DATA SUPPLIED
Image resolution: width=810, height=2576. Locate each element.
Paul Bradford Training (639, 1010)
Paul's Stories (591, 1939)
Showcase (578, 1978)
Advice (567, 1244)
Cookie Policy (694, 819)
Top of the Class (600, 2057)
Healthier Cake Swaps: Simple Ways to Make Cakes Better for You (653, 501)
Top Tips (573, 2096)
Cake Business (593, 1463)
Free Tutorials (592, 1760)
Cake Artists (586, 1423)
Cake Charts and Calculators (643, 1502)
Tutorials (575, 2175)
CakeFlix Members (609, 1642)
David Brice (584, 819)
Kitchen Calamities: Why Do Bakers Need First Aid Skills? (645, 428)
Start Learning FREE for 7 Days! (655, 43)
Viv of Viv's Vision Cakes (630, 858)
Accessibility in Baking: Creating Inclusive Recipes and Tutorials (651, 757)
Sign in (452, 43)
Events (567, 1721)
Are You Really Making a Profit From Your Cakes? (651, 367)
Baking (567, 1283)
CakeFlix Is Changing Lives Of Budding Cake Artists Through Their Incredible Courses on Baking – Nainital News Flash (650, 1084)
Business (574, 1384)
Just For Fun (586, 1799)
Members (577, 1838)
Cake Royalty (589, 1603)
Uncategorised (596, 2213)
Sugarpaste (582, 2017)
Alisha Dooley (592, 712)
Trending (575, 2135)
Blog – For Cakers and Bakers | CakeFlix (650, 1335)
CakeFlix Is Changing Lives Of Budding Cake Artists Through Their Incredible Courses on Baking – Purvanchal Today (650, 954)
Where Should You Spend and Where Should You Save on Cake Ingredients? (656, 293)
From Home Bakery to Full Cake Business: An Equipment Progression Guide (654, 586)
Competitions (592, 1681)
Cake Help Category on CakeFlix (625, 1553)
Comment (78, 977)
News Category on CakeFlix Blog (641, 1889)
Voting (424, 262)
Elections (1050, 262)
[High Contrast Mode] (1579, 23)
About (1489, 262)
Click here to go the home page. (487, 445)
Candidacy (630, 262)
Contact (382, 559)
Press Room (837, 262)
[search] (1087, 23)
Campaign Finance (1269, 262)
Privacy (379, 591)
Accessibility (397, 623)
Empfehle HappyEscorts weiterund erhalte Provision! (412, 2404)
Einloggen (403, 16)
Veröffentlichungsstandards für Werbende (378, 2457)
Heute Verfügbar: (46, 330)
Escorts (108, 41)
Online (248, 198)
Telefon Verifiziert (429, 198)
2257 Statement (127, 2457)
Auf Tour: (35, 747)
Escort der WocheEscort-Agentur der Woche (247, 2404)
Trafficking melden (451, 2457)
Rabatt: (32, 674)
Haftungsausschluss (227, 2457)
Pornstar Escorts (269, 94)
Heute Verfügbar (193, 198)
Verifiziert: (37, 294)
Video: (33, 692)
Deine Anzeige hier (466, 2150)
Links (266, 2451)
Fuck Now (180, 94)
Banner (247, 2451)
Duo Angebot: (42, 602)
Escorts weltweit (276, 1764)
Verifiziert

WORK REQUEST
Only one thing is wanted in reply: the number of lines in the entries that hold the string "Cakes".

REPLY
3